What to work on: Nothing in the records should be left out; transcribe them exactly.

══════════

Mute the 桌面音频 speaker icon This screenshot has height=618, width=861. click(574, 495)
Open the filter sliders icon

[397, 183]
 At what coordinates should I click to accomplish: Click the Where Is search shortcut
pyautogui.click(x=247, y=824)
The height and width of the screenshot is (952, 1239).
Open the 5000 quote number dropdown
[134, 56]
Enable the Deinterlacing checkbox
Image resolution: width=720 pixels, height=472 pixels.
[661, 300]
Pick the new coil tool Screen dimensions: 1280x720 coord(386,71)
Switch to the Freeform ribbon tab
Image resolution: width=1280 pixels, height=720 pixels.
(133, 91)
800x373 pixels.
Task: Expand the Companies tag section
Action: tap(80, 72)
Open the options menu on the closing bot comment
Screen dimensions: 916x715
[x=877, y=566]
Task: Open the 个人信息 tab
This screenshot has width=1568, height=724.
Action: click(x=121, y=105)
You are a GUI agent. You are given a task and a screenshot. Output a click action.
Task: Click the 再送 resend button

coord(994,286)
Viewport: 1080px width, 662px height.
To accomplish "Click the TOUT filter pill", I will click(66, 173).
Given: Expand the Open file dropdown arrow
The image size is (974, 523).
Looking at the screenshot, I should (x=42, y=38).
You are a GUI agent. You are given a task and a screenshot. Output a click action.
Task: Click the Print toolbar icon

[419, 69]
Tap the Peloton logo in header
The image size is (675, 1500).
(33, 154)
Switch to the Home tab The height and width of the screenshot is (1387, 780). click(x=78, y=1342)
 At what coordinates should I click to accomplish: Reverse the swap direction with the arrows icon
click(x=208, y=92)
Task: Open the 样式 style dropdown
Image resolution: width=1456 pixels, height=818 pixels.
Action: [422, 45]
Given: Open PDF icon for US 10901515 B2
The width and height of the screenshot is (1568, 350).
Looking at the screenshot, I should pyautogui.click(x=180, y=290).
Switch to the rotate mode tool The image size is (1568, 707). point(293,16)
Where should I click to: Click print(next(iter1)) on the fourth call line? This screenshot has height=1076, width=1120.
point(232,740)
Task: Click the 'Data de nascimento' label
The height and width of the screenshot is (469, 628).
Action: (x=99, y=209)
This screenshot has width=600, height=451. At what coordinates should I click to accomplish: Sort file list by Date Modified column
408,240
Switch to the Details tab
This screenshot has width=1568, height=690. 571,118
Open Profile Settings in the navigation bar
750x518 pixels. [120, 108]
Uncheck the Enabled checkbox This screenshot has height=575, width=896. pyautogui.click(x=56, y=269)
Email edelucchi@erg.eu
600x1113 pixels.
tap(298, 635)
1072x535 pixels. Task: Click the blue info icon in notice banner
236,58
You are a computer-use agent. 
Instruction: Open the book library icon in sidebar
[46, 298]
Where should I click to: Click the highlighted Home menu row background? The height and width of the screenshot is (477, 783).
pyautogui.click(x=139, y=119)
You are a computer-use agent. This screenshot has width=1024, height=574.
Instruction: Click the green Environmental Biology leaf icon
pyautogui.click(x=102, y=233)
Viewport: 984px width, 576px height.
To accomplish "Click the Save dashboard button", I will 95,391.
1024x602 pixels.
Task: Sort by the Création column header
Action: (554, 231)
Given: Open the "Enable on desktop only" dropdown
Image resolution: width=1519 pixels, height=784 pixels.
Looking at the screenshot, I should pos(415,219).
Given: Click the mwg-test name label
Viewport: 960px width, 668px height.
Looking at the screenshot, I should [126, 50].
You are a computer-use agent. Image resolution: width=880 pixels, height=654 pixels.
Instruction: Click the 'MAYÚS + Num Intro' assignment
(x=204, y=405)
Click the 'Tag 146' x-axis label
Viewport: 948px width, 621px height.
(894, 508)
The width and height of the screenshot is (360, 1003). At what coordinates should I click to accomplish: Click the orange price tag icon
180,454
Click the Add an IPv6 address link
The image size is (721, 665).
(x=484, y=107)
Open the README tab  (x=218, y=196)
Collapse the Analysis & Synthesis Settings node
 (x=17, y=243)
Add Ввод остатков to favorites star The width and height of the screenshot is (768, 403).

══════════

Solution for this problem:
Mute the 桌面音频 speaker icon This screenshot has height=618, width=861. click(574, 495)
Open the filter sliders icon

[397, 183]
 At what coordinates should I click to accomplish: Click the Where Is search shortcut
pyautogui.click(x=247, y=824)
The height and width of the screenshot is (952, 1239).
Open the 5000 quote number dropdown
[134, 56]
Enable the Deinterlacing checkbox
Image resolution: width=720 pixels, height=472 pixels.
[661, 300]
Pick the new coil tool Screen dimensions: 1280x720 coord(386,71)
Switch to the Freeform ribbon tab
Image resolution: width=1280 pixels, height=720 pixels.
(133, 91)
800x373 pixels.
Task: Expand the Companies tag section
Action: tap(80, 72)
Open the options menu on the closing bot comment
Screen dimensions: 916x715
[x=877, y=566]
Task: Open the 个人信息 tab
This screenshot has width=1568, height=724.
Action: click(x=121, y=105)
You are a GUI agent. You are given a task and a screenshot. Output a click action.
Task: Click the 再送 resend button

coord(994,286)
Viewport: 1080px width, 662px height.
To accomplish "Click the TOUT filter pill", I will click(66, 173).
Given: Expand the Open file dropdown arrow
The image size is (974, 523).
Looking at the screenshot, I should (x=42, y=38).
You are a GUI agent. You are given a task and a screenshot. Output a click action.
Task: Click the Print toolbar icon

[419, 69]
Tap the Peloton logo in header
The image size is (675, 1500).
(33, 154)
Switch to the Home tab The height and width of the screenshot is (1387, 780). click(x=78, y=1342)
 At what coordinates should I click to accomplish: Reverse the swap direction with the arrows icon
click(x=208, y=92)
Task: Open the 样式 style dropdown
Image resolution: width=1456 pixels, height=818 pixels.
Action: [422, 45]
Given: Open PDF icon for US 10901515 B2
The width and height of the screenshot is (1568, 350).
Looking at the screenshot, I should pyautogui.click(x=180, y=290).
Switch to the rotate mode tool The image size is (1568, 707). point(293,16)
Where should I click to: Click print(next(iter1)) on the fourth call line? This screenshot has height=1076, width=1120.
point(232,740)
Task: Click the 'Data de nascimento' label
The height and width of the screenshot is (469, 628).
Action: (x=99, y=209)
This screenshot has width=600, height=451. At what coordinates should I click to accomplish: Sort file list by Date Modified column
408,240
Switch to the Details tab
This screenshot has width=1568, height=690. 571,118
Open Profile Settings in the navigation bar
750x518 pixels. [120, 108]
Uncheck the Enabled checkbox This screenshot has height=575, width=896. pyautogui.click(x=56, y=269)
Email edelucchi@erg.eu
600x1113 pixels.
tap(298, 635)
1072x535 pixels. Task: Click the blue info icon in notice banner
236,58
You are a computer-use agent. 
Instruction: Open the book library icon in sidebar
[46, 298]
Where should I click to: Click the highlighted Home menu row background? The height and width of the screenshot is (477, 783).
pyautogui.click(x=139, y=119)
You are a computer-use agent. This screenshot has width=1024, height=574.
Instruction: Click the green Environmental Biology leaf icon
pyautogui.click(x=102, y=233)
Viewport: 984px width, 576px height.
To accomplish "Click the Save dashboard button", I will 95,391.
1024x602 pixels.
Task: Sort by the Création column header
Action: (554, 231)
Given: Open the "Enable on desktop only" dropdown
Image resolution: width=1519 pixels, height=784 pixels.
Looking at the screenshot, I should pos(415,219).
Given: Click the mwg-test name label
Viewport: 960px width, 668px height.
Looking at the screenshot, I should [126, 50].
You are a computer-use agent. Image resolution: width=880 pixels, height=654 pixels.
Instruction: Click the 'MAYÚS + Num Intro' assignment
(x=204, y=405)
Click the 'Tag 146' x-axis label
Viewport: 948px width, 621px height.
(894, 508)
The width and height of the screenshot is (360, 1003). At what coordinates should I click to accomplish: Click the orange price tag icon
180,454
Click the Add an IPv6 address link
The image size is (721, 665).
(x=484, y=107)
Open the README tab  (x=218, y=196)
Collapse the Analysis & Synthesis Settings node
 (x=17, y=243)
Add Ввод остатков to favorites star The width and height of the screenshot is (768, 403).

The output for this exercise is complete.